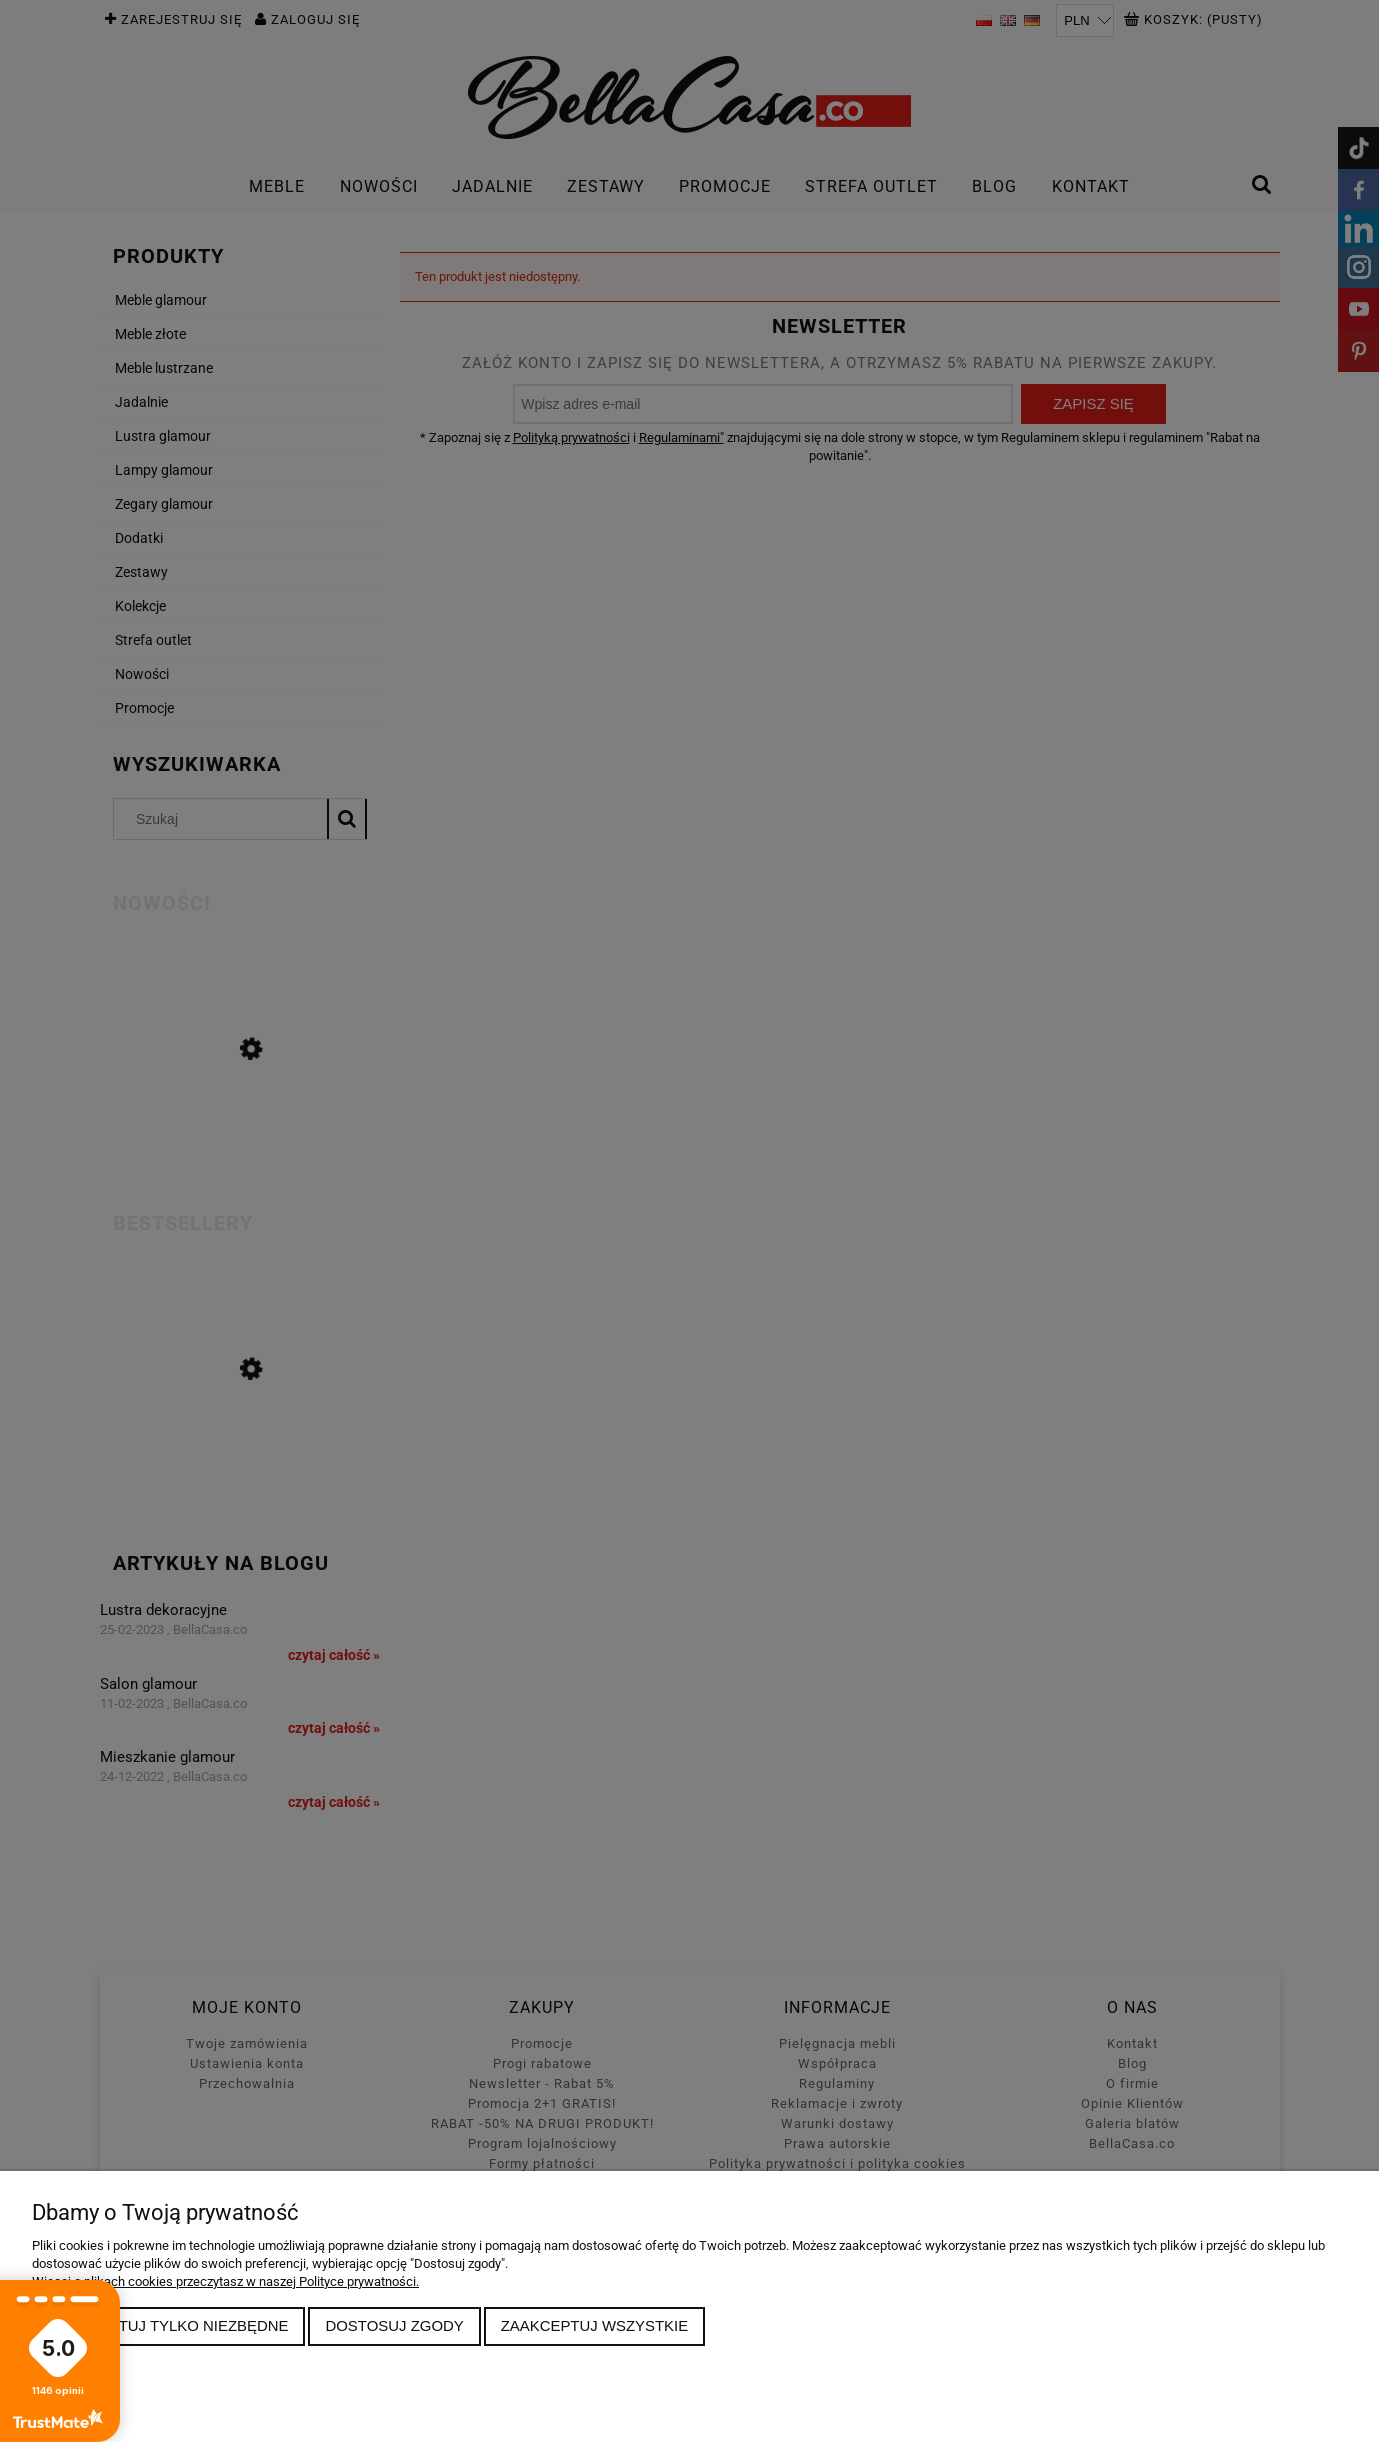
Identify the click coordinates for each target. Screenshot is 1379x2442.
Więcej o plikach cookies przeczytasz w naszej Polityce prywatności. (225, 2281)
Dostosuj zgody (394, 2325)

* * *

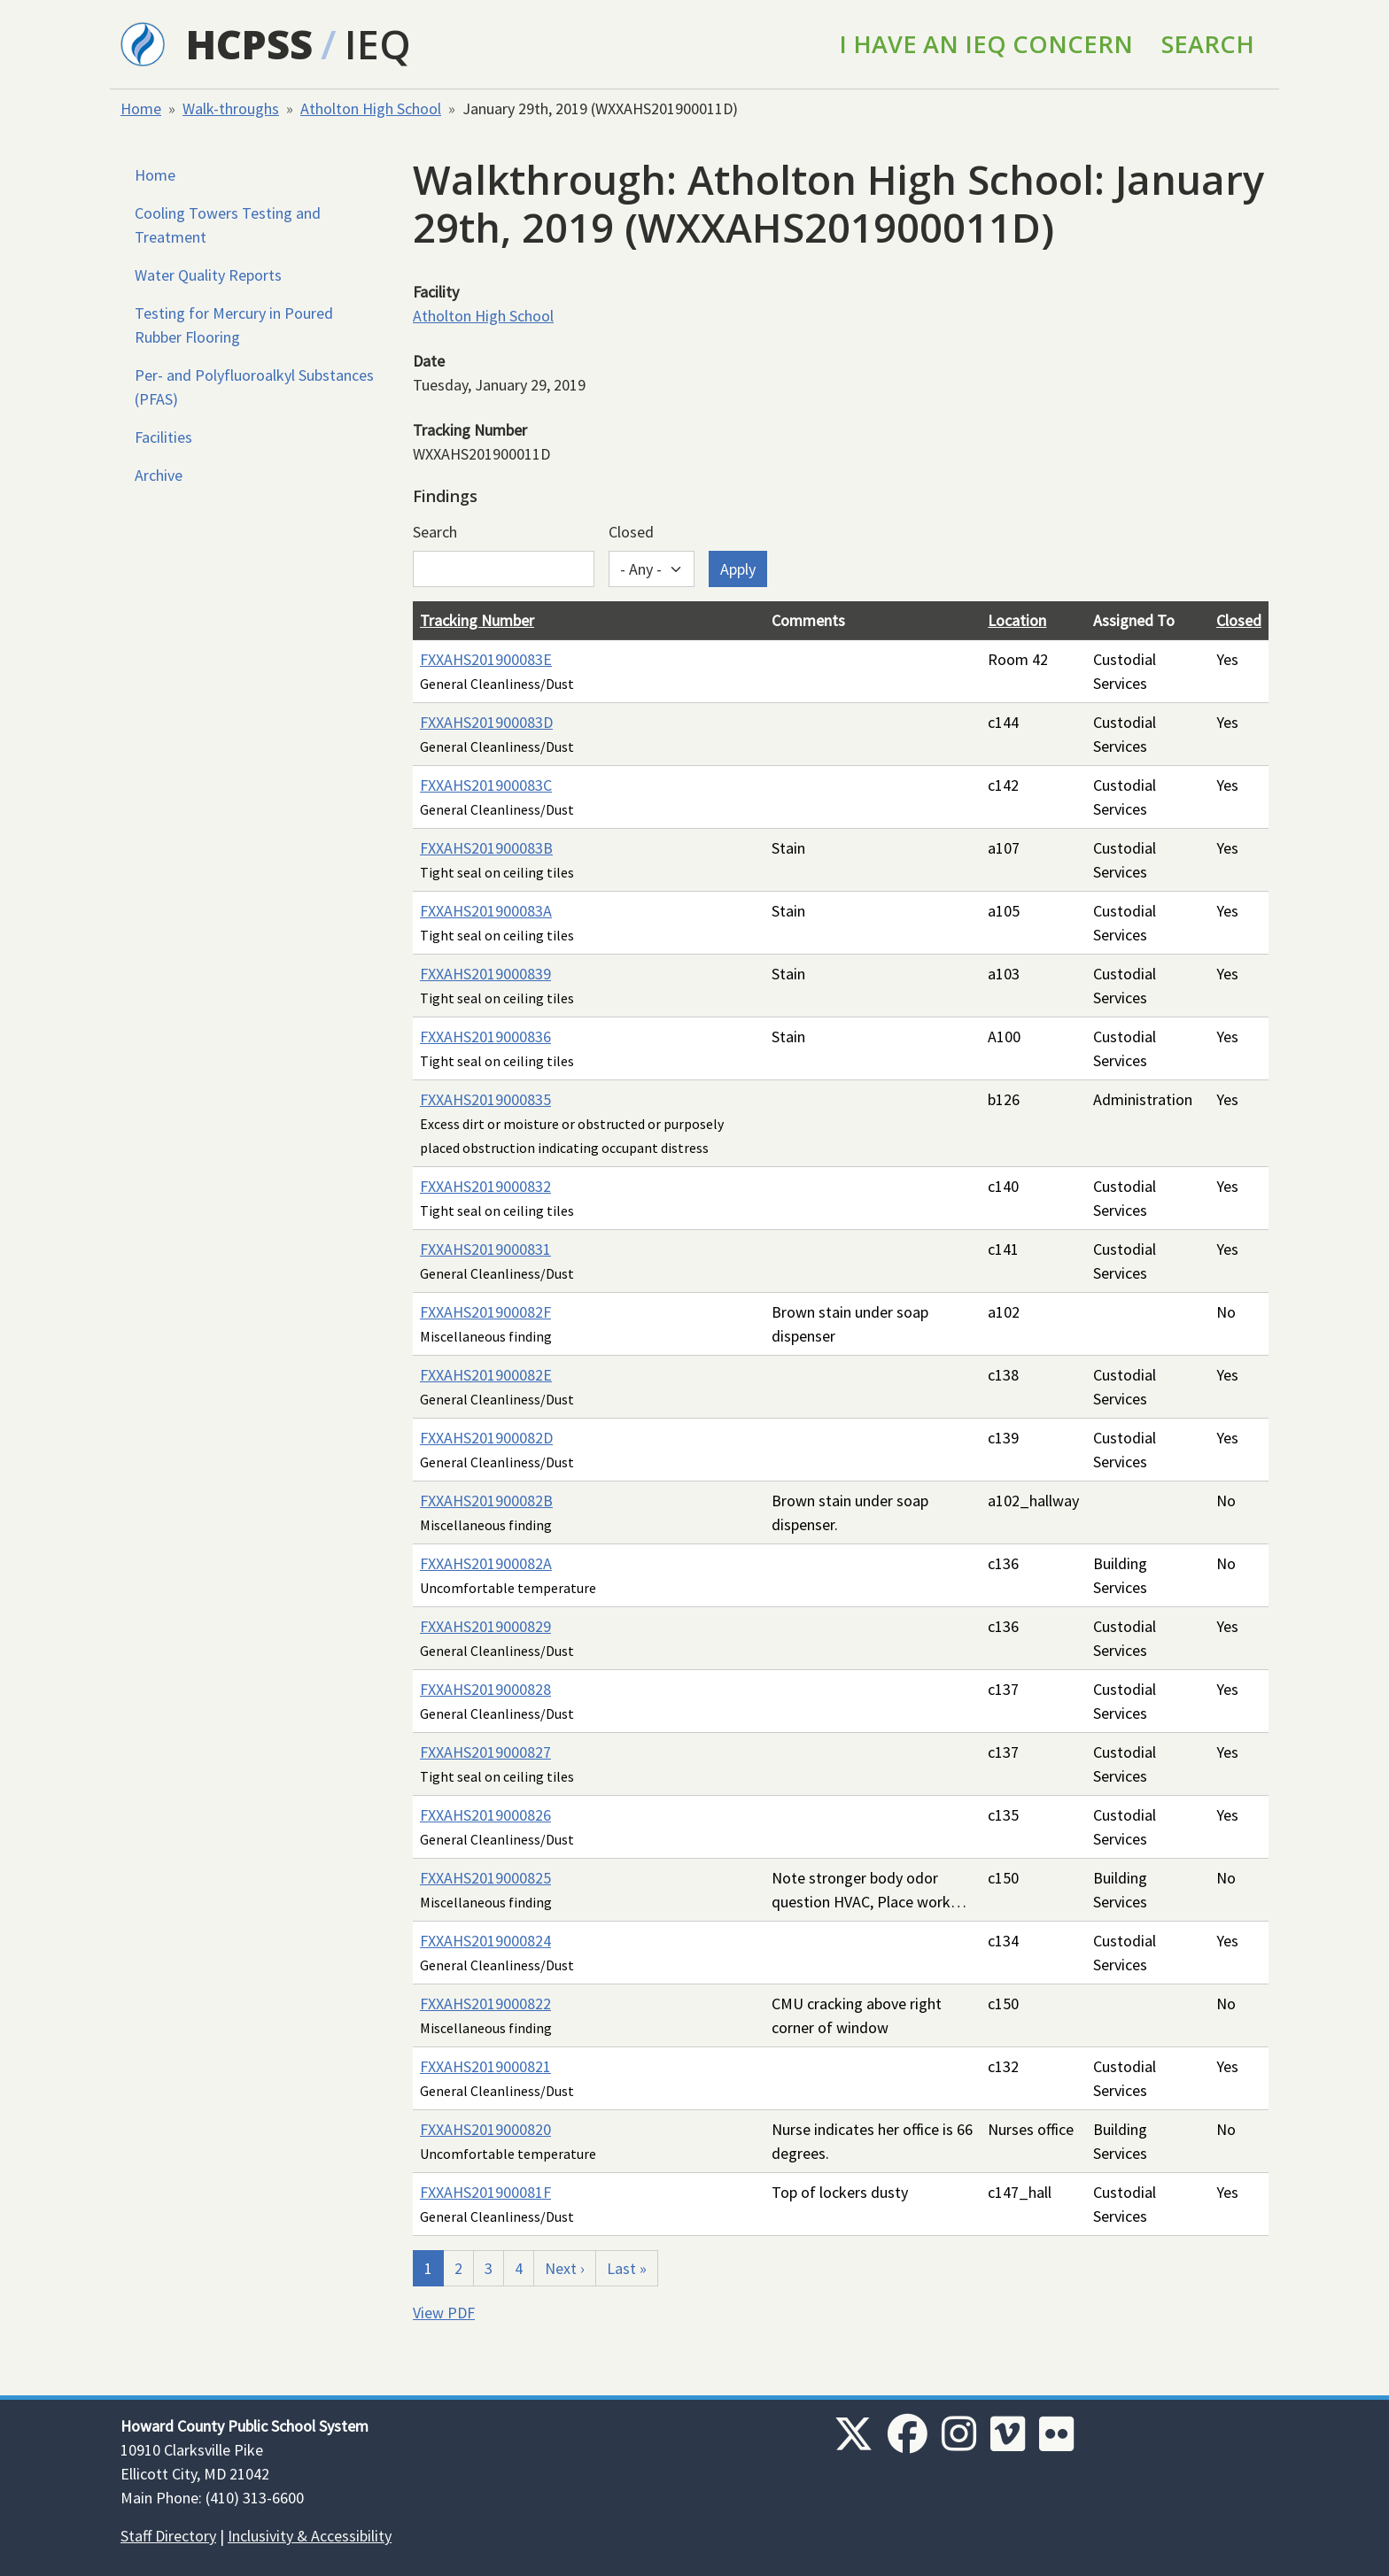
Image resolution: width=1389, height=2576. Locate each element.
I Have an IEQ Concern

...

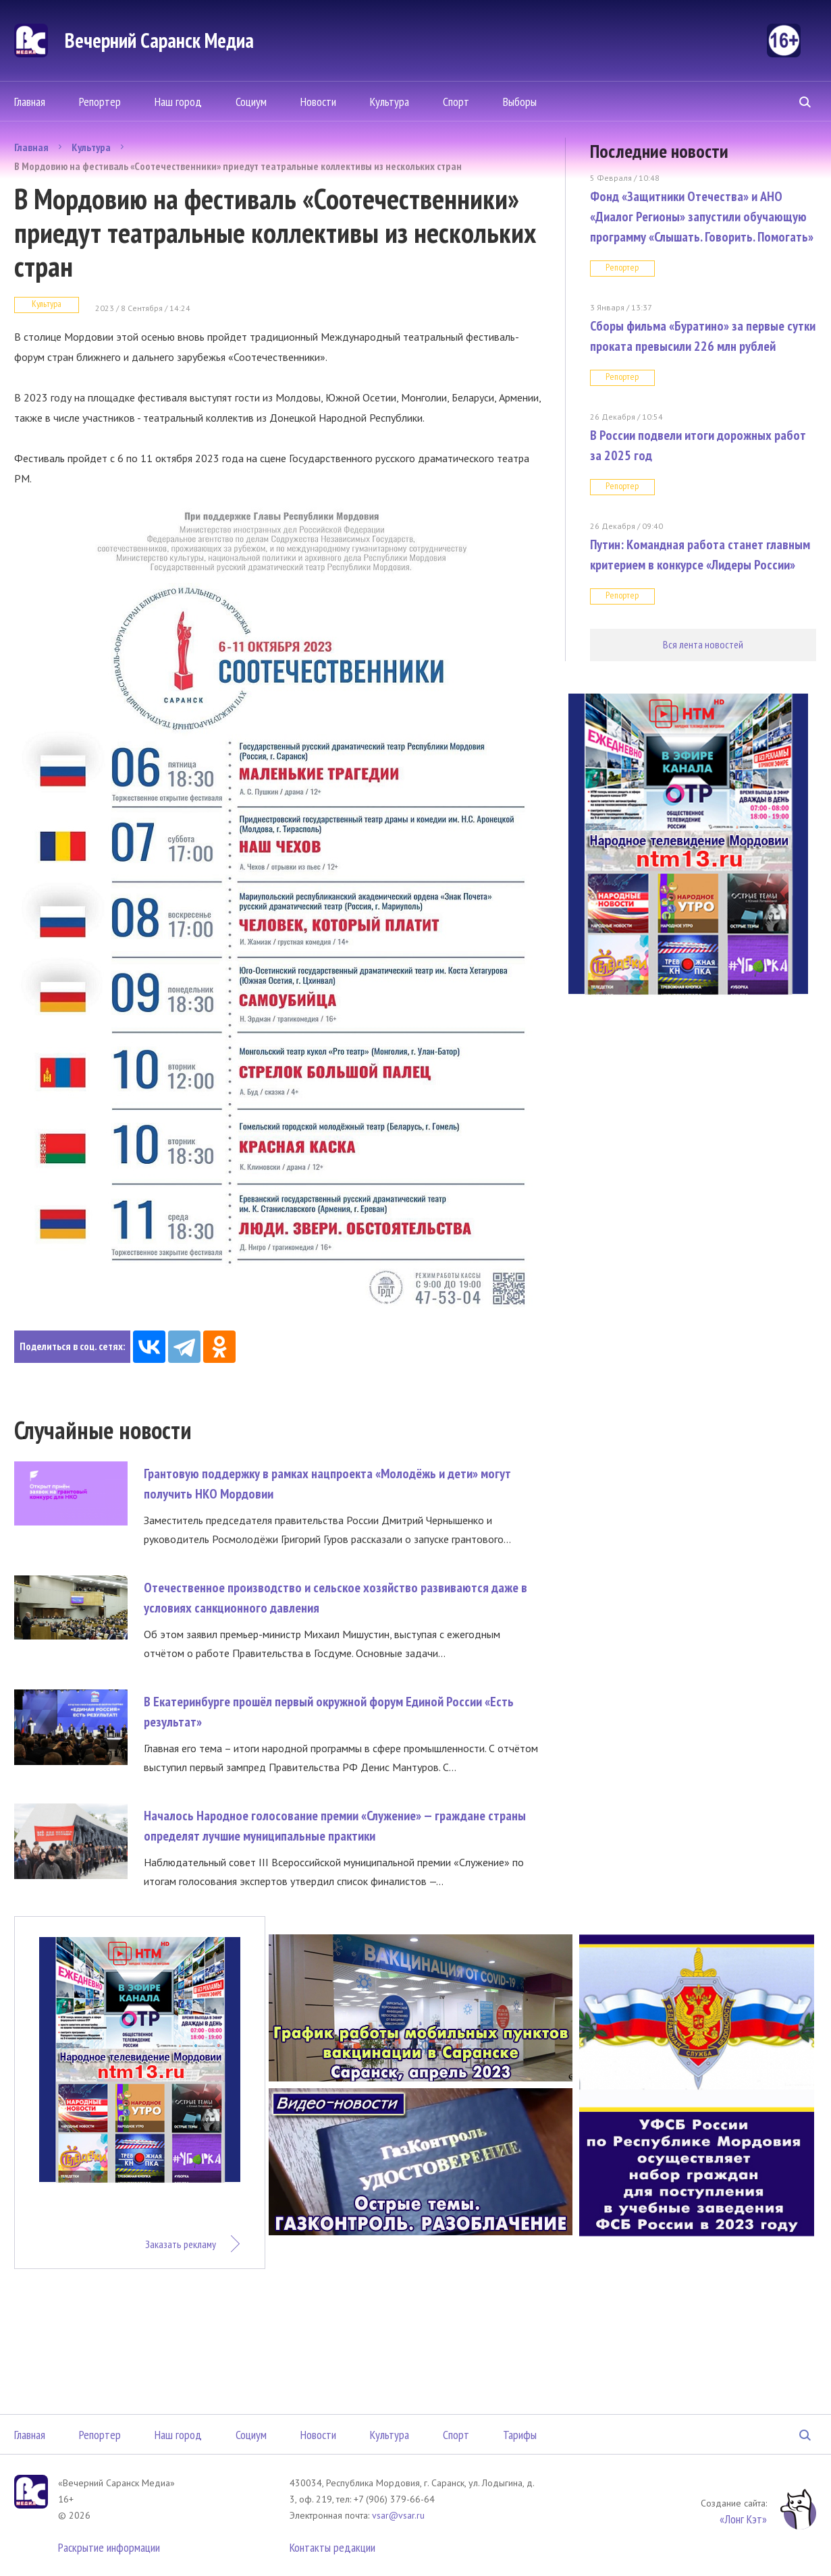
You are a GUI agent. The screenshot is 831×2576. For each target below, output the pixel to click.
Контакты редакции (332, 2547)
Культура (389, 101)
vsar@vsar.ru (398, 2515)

[The exercise]:
Change "click coordinates" to "tap coordinates" in the lines that start at the one containing "Identify the click" and end with the one containing "Więcej o plikach", and give only those lines with nothing else altered.

[Reply to the exercise]:
Identify the tap coordinates for each target. Screenshot is 1379x2442.
Więcej o plikach cookies przeczytasz w naszej Polityce prywatności. (225, 2281)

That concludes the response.